En el día de los enamorados el Presidente envío un mensaje de amor a su esposa, que sigue aterrada con la invasión alienígena, (es decir, los “rotos y rotas”, que sólo se digna visitar en las campañas políticas de su marido, Sebastián Piñera. En cierto sentido se explica que los esposos Piñera-Morel y su descendencia ignoren cómo vive la gente con cara de pueblo, (morirán felices, rodeados de riquezas y comodidades y, además, orgullosos de ser parte de una familia que se ha dedicado al “servicio público”, con las AFP, las evasiones de impuestos, las empresas, personales y familiares).

Por otra parte, su gabinete ministerial, están colmados de familiares y amigos personales, es decir, de “gente como uno”, del Villa María, el Verbo Divino, La Cato, y hoy, incluidas las Universidades del Desarrollo y Finís Terra, regentadas por miembros del Opus Dei y Legionarios de Cristo. (Las únicas ministras, ´según Carlos Larraín´, un poco negras y con cara de ´rotitas´, Cecilia Pérez y Karla Rubilar).

Los grandes teóricos de la escuela austriaca pensaron y describieron, mejor que Dante, el infierno al cual había que condenar a aquellas personas que quieren vivir de la ayuda del demonio Leviatán, del monstruo que, ni siquiera, es filantrópico en el neoliberalismo.

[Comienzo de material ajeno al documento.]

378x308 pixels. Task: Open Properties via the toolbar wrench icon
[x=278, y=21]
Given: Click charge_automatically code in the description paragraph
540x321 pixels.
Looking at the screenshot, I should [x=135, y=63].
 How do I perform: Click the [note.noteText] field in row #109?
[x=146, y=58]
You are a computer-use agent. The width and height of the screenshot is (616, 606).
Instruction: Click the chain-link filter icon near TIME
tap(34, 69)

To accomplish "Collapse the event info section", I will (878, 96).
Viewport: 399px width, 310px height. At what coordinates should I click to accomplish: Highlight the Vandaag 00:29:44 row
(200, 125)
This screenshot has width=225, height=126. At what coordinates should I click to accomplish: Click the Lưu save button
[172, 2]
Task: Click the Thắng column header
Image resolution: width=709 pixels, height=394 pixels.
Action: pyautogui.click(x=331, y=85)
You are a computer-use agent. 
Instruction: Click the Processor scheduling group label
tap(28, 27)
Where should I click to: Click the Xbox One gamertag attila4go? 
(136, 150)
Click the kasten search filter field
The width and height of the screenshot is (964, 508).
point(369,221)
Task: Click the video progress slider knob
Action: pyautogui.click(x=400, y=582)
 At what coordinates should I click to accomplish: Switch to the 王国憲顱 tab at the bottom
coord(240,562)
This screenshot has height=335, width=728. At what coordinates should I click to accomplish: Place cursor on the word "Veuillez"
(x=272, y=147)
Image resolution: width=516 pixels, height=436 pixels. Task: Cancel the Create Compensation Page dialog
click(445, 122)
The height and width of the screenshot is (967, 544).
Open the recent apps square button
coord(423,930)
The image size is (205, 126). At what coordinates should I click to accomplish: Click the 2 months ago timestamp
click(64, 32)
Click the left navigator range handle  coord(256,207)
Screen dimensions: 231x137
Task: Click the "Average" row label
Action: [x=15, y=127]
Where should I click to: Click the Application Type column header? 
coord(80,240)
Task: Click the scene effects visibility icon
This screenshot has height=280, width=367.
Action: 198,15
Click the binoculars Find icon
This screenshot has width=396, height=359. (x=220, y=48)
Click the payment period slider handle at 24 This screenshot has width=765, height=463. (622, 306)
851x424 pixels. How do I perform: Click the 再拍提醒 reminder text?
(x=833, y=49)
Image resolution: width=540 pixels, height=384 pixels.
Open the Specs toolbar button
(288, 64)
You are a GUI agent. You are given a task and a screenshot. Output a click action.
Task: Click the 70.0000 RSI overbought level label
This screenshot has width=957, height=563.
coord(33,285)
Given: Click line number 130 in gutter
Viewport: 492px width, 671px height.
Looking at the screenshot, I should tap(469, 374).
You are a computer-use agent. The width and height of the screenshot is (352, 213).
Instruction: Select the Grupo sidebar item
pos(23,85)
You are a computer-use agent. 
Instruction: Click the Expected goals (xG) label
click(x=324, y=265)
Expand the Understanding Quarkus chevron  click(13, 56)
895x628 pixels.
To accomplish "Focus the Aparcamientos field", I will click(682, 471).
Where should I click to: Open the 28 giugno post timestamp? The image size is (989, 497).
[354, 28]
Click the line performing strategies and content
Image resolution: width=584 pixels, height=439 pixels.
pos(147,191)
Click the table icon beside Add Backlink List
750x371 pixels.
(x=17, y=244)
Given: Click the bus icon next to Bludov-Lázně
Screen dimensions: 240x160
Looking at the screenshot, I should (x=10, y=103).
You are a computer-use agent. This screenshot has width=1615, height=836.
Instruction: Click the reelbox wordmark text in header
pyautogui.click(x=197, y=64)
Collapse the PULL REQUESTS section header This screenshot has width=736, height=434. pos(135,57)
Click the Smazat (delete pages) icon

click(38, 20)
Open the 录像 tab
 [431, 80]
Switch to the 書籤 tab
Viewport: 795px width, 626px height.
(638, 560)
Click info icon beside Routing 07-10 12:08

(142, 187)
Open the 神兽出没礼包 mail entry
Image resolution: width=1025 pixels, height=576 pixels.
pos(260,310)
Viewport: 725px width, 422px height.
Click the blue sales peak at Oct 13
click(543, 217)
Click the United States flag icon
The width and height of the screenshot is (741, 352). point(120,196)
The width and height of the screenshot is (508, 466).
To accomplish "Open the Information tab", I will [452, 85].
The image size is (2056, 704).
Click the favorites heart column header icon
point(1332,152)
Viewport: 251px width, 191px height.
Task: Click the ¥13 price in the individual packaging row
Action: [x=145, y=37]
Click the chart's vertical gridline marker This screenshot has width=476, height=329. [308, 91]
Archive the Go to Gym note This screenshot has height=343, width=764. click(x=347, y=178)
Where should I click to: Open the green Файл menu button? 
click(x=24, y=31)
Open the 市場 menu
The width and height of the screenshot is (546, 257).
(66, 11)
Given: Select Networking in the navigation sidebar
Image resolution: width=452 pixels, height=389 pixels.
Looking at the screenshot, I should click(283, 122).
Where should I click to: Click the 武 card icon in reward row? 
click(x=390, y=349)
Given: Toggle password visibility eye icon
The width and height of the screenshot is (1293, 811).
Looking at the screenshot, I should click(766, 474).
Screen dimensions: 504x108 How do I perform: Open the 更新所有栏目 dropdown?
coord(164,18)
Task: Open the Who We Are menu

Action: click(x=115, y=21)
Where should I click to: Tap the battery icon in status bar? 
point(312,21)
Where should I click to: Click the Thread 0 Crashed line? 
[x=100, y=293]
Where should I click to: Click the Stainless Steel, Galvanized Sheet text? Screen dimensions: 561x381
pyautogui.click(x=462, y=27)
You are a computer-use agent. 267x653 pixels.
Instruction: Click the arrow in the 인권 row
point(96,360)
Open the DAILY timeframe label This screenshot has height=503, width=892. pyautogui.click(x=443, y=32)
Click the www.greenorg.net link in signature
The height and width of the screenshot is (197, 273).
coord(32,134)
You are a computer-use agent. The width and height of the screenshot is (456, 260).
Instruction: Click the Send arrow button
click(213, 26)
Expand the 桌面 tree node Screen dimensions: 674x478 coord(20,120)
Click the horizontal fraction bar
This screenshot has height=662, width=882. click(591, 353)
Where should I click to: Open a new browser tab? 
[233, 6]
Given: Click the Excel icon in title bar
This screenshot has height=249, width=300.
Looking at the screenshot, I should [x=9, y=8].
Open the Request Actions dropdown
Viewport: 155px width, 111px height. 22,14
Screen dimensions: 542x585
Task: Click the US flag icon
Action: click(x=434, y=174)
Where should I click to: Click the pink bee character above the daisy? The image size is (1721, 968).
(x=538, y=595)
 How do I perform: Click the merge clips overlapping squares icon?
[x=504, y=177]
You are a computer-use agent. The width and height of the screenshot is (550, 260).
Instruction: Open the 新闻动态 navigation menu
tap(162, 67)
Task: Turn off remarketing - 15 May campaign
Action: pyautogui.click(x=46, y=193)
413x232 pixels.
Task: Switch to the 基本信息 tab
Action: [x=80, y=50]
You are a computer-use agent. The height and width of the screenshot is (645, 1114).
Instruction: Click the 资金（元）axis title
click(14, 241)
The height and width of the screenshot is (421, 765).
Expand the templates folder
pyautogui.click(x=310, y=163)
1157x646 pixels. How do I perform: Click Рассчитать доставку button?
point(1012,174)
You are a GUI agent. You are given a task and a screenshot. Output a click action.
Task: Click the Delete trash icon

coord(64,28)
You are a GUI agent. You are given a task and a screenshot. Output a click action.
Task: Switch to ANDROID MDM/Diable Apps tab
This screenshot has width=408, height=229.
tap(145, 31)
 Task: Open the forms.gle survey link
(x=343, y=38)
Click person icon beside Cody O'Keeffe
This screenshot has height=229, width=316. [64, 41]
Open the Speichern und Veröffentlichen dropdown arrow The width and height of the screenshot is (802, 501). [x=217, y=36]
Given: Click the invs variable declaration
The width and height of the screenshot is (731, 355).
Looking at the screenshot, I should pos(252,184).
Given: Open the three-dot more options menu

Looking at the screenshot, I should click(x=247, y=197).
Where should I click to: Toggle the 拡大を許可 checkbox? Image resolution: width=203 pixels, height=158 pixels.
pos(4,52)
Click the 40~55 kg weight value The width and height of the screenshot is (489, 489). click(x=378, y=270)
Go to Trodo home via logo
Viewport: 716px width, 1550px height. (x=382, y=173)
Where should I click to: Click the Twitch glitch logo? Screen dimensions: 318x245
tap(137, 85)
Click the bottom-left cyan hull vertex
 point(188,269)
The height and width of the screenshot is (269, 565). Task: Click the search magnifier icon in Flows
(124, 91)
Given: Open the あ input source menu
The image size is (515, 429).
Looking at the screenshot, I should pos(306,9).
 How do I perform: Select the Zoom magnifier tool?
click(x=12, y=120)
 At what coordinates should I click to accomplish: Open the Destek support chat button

En la guerra de unos contra otros los perdedores no tienen más remedio que morir de hambre u optar por el suicidio, o bien, por una bala asesina por parte de militares o de carabineros.

Sólo un canalla, (Macri, por ejemplo, o el que fue candidato a vicepresidente en Argentina), puede culpar del llamado “estallido social chileno” a los cubanos o a venezolanos chavistas, pero se da el caso muy frecuente de que muchos puedan creer semejante imbecilidad.